How To Keep Your Neighborhood Watch Going and Growing

When crime drops or the neighborhood problem is alleviated, Some Watch programs slowly lose momentum. To keep a Neighborhood Watch program vital, blend crime prevention into other community concerns.

Have your Watch group identify the neighborhood's strengths and problems and then brainstorm on what members can do to improve the quality of community life. Here are some ideas to get you started.

  • Encourage schools to teach crime and drug prevention in the classroom.
  • Cooperate with parent associations, recreation departments, and schools to organize after-school programs for children and teens.
  • Start a block parent program to help children cope with emergencies while walking to and from school or playing in the area. These programs can be a reliable source of help for children in emergency or frightening situations. Volunteers must meet specific standards, including a law enforcement records check.
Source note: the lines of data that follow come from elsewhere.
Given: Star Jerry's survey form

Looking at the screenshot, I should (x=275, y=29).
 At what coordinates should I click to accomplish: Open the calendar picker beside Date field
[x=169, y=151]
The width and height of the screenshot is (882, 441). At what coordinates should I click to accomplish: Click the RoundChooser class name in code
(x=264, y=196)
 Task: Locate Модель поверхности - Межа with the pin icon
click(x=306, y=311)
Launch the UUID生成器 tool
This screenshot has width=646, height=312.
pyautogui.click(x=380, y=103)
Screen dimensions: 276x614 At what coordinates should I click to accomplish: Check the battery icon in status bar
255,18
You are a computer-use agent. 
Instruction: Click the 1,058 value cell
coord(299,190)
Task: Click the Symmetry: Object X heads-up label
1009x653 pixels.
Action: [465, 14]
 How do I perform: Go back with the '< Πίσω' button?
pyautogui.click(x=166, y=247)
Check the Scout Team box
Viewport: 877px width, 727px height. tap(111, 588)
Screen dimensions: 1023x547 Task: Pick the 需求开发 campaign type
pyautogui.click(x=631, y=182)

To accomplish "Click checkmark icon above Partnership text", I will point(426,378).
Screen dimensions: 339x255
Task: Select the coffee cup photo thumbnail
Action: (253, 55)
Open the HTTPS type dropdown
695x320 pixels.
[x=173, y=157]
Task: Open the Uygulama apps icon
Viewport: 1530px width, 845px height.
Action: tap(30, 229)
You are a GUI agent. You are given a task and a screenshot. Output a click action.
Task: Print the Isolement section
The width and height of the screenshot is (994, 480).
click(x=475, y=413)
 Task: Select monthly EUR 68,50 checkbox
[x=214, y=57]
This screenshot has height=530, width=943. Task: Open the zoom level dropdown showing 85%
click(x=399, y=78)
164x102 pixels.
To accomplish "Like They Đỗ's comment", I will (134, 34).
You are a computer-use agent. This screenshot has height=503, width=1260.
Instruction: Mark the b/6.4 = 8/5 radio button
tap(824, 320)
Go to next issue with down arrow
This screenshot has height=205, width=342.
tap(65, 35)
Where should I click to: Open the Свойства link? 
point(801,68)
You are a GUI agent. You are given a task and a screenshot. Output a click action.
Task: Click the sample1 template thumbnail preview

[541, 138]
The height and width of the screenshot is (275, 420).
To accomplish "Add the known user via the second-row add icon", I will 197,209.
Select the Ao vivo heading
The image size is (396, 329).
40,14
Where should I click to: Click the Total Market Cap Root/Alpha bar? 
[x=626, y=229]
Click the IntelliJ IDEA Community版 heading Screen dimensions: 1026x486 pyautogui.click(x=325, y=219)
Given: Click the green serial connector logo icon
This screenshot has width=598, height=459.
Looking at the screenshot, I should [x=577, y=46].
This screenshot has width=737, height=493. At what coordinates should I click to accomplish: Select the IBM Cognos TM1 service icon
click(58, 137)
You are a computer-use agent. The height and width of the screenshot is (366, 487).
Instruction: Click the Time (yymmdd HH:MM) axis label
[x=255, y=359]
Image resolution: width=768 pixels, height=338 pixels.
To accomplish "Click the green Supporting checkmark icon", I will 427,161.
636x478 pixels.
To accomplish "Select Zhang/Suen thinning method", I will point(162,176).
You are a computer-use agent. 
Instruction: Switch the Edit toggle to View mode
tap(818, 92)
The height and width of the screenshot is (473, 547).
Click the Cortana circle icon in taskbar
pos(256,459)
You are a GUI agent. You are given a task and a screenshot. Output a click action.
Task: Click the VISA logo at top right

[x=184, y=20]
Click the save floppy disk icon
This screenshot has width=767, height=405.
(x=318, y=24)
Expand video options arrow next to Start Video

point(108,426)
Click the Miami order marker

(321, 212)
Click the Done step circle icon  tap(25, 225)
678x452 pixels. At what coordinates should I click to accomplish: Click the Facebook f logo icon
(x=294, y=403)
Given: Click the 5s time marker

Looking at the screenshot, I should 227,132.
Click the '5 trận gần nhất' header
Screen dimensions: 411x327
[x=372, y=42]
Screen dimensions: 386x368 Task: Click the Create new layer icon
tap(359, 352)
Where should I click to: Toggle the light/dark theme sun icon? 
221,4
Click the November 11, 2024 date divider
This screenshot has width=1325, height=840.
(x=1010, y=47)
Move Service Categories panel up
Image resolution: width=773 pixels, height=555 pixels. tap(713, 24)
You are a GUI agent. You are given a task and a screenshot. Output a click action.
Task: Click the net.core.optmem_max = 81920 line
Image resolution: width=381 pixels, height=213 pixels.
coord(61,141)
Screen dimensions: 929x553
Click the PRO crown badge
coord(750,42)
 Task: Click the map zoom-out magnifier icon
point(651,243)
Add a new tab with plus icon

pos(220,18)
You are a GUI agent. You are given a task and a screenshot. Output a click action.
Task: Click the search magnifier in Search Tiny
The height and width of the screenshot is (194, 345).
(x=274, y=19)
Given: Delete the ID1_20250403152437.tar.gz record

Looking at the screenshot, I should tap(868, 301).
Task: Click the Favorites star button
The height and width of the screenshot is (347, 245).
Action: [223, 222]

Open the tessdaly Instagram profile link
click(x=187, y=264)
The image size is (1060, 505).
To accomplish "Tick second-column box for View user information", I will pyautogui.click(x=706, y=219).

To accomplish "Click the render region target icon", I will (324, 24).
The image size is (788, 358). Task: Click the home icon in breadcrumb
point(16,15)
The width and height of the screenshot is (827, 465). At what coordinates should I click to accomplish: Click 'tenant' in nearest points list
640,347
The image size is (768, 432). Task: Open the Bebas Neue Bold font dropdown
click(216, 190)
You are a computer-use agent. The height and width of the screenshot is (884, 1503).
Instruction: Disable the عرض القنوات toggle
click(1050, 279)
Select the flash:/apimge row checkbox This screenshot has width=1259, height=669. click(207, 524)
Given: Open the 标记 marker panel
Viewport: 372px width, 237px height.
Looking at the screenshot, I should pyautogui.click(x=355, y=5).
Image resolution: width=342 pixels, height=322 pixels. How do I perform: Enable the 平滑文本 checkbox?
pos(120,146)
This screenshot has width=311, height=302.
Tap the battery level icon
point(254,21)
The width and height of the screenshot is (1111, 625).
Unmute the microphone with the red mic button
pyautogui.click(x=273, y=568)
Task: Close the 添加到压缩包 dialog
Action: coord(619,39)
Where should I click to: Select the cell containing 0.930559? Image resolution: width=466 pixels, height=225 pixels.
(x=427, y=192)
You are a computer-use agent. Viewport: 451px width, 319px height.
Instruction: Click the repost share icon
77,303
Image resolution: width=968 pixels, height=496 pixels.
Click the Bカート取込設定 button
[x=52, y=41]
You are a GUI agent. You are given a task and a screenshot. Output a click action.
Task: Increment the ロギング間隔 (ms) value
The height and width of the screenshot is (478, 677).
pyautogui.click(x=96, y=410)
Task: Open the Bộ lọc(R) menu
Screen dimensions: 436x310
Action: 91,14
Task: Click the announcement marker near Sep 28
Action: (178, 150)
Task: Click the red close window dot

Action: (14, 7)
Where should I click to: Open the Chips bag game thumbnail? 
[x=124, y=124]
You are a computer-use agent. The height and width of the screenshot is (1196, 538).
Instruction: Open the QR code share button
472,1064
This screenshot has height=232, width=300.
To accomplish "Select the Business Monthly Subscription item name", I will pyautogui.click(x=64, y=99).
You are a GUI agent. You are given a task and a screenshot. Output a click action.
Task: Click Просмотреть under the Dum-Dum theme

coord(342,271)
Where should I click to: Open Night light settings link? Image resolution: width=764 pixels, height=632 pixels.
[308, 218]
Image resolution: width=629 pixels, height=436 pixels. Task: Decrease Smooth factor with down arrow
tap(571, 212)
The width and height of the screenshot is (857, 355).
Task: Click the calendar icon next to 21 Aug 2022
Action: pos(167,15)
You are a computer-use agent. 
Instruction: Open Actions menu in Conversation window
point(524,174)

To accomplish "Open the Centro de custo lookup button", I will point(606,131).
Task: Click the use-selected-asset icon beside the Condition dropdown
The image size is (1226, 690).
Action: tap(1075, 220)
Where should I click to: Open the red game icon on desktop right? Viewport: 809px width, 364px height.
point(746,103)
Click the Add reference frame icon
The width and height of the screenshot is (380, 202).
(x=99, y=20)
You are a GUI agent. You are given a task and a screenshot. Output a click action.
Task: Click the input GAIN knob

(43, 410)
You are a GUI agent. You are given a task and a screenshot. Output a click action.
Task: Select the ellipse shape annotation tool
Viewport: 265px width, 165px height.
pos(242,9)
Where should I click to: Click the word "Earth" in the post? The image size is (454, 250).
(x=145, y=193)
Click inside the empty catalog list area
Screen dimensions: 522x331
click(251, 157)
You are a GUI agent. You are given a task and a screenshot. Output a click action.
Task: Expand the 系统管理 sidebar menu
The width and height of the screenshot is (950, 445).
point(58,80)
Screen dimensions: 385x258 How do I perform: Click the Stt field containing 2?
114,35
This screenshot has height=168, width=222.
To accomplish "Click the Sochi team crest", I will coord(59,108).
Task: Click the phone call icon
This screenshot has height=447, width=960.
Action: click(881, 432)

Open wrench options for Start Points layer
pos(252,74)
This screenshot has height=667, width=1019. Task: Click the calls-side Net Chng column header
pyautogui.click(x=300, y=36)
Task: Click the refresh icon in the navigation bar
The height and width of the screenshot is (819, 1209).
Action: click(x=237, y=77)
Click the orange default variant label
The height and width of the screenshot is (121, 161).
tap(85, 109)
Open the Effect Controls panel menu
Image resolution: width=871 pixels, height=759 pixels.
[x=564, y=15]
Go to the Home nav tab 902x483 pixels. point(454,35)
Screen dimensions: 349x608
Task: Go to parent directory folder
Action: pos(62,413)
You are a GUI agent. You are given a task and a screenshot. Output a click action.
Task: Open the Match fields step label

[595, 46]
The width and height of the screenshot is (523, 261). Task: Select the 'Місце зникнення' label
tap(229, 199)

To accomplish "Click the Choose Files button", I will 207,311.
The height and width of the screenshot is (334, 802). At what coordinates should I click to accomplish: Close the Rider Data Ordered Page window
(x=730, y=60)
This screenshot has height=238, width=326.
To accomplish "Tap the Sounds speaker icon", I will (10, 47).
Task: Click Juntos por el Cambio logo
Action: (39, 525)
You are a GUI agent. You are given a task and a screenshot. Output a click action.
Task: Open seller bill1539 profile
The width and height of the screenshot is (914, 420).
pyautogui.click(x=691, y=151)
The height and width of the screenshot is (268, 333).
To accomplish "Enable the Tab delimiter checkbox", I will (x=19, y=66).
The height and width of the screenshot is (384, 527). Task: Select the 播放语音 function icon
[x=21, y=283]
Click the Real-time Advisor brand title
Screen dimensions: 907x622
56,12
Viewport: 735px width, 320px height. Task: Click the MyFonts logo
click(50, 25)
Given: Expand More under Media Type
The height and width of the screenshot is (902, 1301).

Programs are established locally as a partnership among law enforcement, schools, and community organizations.
  • Spearhead a Gang or Violence Prevention Task Force to assess these problems and develop prevention strategies or solutions.
  • Translate crime and drug prevention materials into Spanish or other languages needed by non-English speakers in your community.
  • Get a local Boys Girls Club or other youth organization to help the elderly with marking valuables, enhancing home security, or going to the store. In turn, senior citizens can help youth with such needs as tutoring or recreational programs, oral history projects, or cooking classes.
  • Turn a vacant lot into a park, playground, playing field, or community garden.
  • Work with small businesses to repair rundown storefronts, clean up littered streets, and create jobs for young people.
  • Link up with victim services to train your members in assisting victims of crime.
  • Recruit utility workers, cab drivers, and other people with two-way radios or cellular phones to extend your Neighborhood Watch network.
  • Ask people who seldom leave their houses to be 'Window Watchers," looking out for children and any unusual activities in the neighborhood.
  • Encourage businesses to hold lunch-time crime and drug prevention seminars and special events for employees and their families.
  • Sponsor a crime and drug prevention fair at a shopping mall or community center.
  • Get banks and other businesses to include crime prevention tips in their statements and bills.
  • Work with local media-newspapers, radio, TV stations- to publicize events and thank supporters.
  • Sponsor a seminar for the elderly and others on how to avoid becoming victims of con games and fraud.
  • Get a local theater group to produce a play teaching children how to protect themselves from violence, drug abuse, or other crime.
  • Work with the telephone company or local schools to teach children how to use 9-1-1 or other emergency numbers.
  • Establish a "buddy" system for the elderly and people with disabilities, in which someone checks with them daily by phone and summons help if needed.
  • Link Neighborhood Watch to efforts promoted by other groups: drug prevention, child protection, anti-vandalism projects, arson prevention, neighborhood cleanup, recycling. Share resources and promote each other's activities. Invite guest speakers to Neighborhood Watch meetings.
  • Publicize your program and its successes in local media ranging from civic association newsletters to local radio shows to television.
  • Start a community crime prevention newsletter. Block captains or volunteers (including kids and teenagers) can distribute the newsletter, which also helps them keep in touch with residents.
  • Work with businesses to develop a Business Watch program. Ask them to help pay for fliers and a newsletter, provide meeting places, and distribute crime prevention information.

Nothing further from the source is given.